Work to do:
1. In the Iceberg transactions issue below, which method and class are currently used to create Iceberg transactions?
2. Pick up the Iceberg transactions issue below after its last sentence and carry it on.

Extract to read:
You are viewing a plain text version of this content. The canonical link for it is here.
Posted to issues-all@impala.apache.org by "Zoltán Borók-Nagy (Jira)" <ji...@apache.org> on 2022/06/13 13:09:00 UTC

[jira] [Assigned] (IMPALA-11331) Create Iceberg transactions earlier

     [ https://issues.apache.org/jira/browse/IMPALA-11331?page=com.atlassian.jira.plugin.system.issuetabpanels:all-tabpanel ]

Zoltán Borók-Nagy reassigned IMPALA-11331:
------------------------------------------

    Assignee: Tamas Mate

> Create Iceberg transactions earlier
> -----------------------------------
>
>                 Key: IMPALA-11331
>                 URL: https://issues.apache.org/jira/browse/IMPALA-11331
>             Project: IMPALA
>          Issue Type: Bug
>          Components: Frontend
>            Reporter: Zoltán Borók-Nagy
>            Assignee: Tamas Mate
>            Priority: Major
>              Labels: impala-iceberg
>
> Currently we create Iceberg transactions via IcebergUtil.getIcebergTransaction() in CatalogOpExecutor.
> This is problematic in some cases, especially for INSERT OVERWRITEs, because in this case we open the transaction too late, when the data files are already written, then we open the transaction and commit it. INSERT statements in the meantime get overwritten instead of failing the INSERT OVERWRITE operation.
> This can be problematic when we try to use INSERT OVERWRITE for compacting a table. In that case we definitely don't want to loose INSERTed data.

Entries provided:

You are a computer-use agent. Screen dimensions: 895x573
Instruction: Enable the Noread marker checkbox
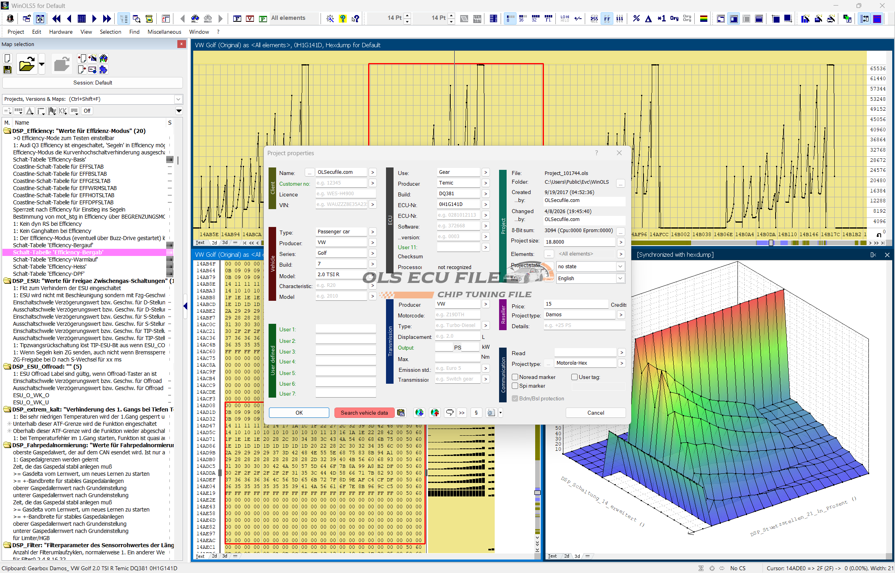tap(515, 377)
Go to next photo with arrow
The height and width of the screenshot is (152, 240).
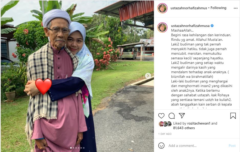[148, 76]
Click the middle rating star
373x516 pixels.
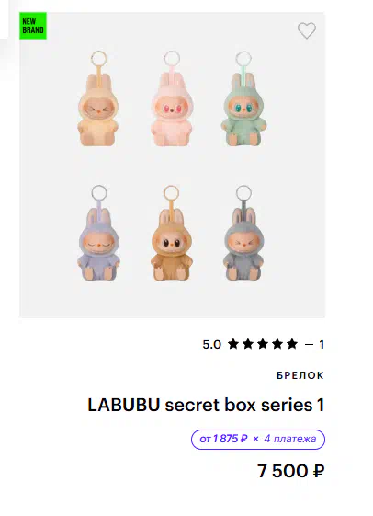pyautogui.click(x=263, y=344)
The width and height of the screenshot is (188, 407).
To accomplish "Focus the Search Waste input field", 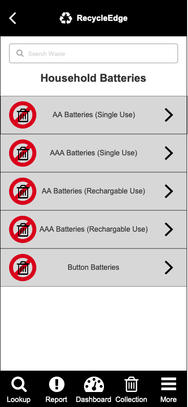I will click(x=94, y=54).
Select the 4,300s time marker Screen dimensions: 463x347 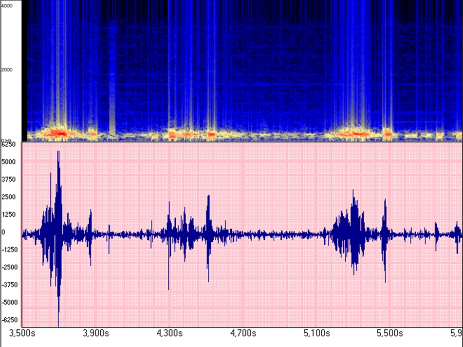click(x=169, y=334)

Answers to the exercise:
1. They are created with IcebergUtil.getIcebergTransaction() in CatalogOpExecutor.

2.
> Moving transaction open/close to the coordinator requires a lot of work, and the handling of self-events would become even more complicated.
> Alternatively, we could initiate an open transaction from the Coordinator, i.e. asking CatalogD to open one, then at the end CatalogD would commit the opened transaction.
> We also need to abort transactions of failed queries. We also need ways of aborting transactions of crashed Coordinators.
>  
> UPDATE: Newer Iceberg releases will have an API to check for concurrent writes: [https://github.com/apache/iceberg/blob/9ab94f87de036c9cd91cf8353906a576b4a516ff/api/src/main/java/org/apache/iceberg/ReplacePartitions.java#L28-L34]
> Probably the most straightforward thing is to use this API. Save the current snapshot ID at the coordinator during planning, then propagate this information to CatalogD in TIcebergOperationParam.



--
This message was sent by Atlassian Jira
(v8.20.7#820007)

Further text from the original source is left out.